**WHAT IS NEEDED**
Everything from the line that contains "You are a GUI" to the final line of the data, both ends included, must be set down exactly, apart from the pictures.

**RECORDS PROVIDED**
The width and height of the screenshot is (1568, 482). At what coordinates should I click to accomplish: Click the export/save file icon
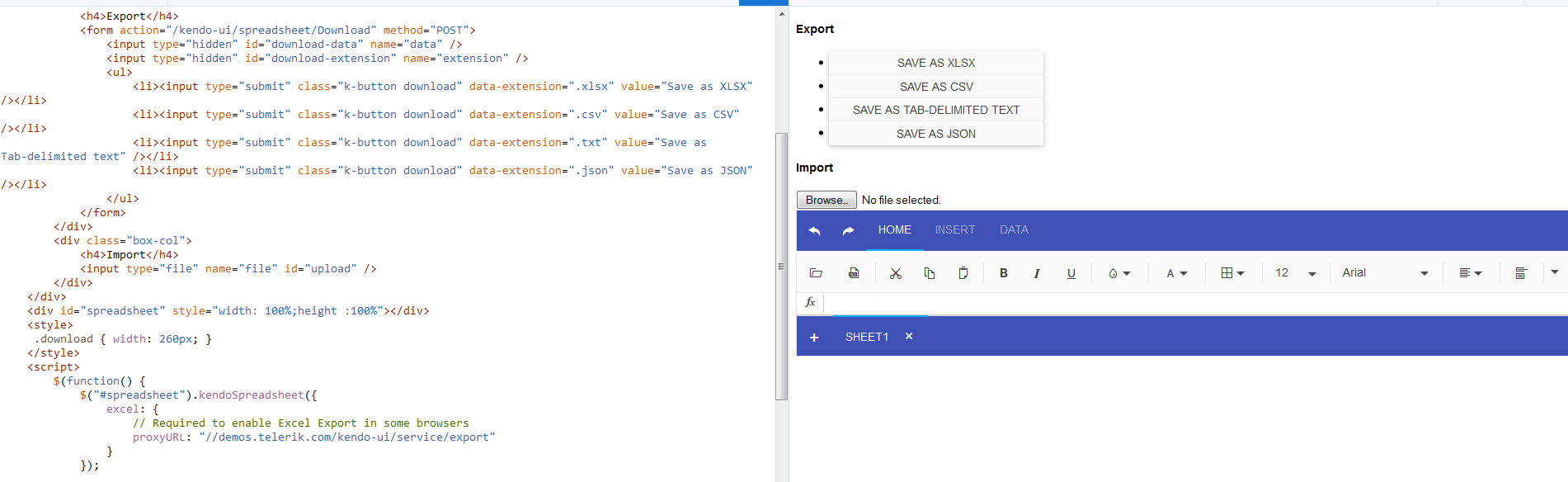point(854,273)
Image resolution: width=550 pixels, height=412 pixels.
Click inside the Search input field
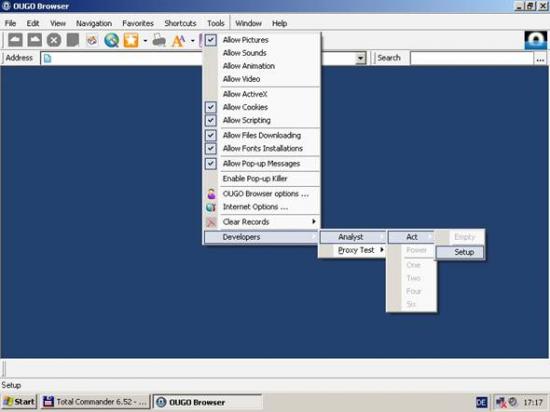tap(472, 58)
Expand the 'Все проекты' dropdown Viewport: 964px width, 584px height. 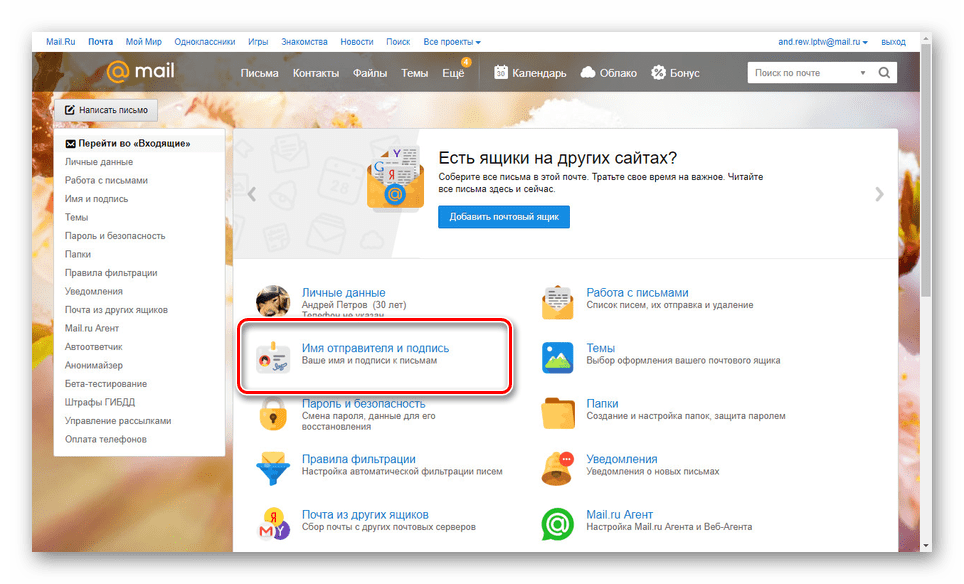[x=452, y=42]
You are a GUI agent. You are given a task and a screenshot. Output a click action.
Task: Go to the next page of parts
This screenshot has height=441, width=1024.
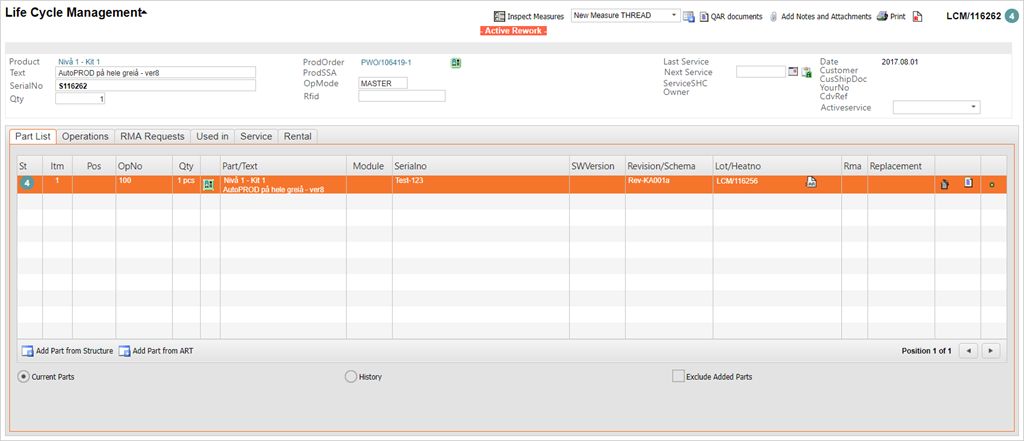(991, 351)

**WRITTEN SOLUTION**
You are a GUI agent. You are given a task and a screenshot. Output a click action.
Task: Go to the next page of parts
This screenshot has height=441, width=1024.
(991, 351)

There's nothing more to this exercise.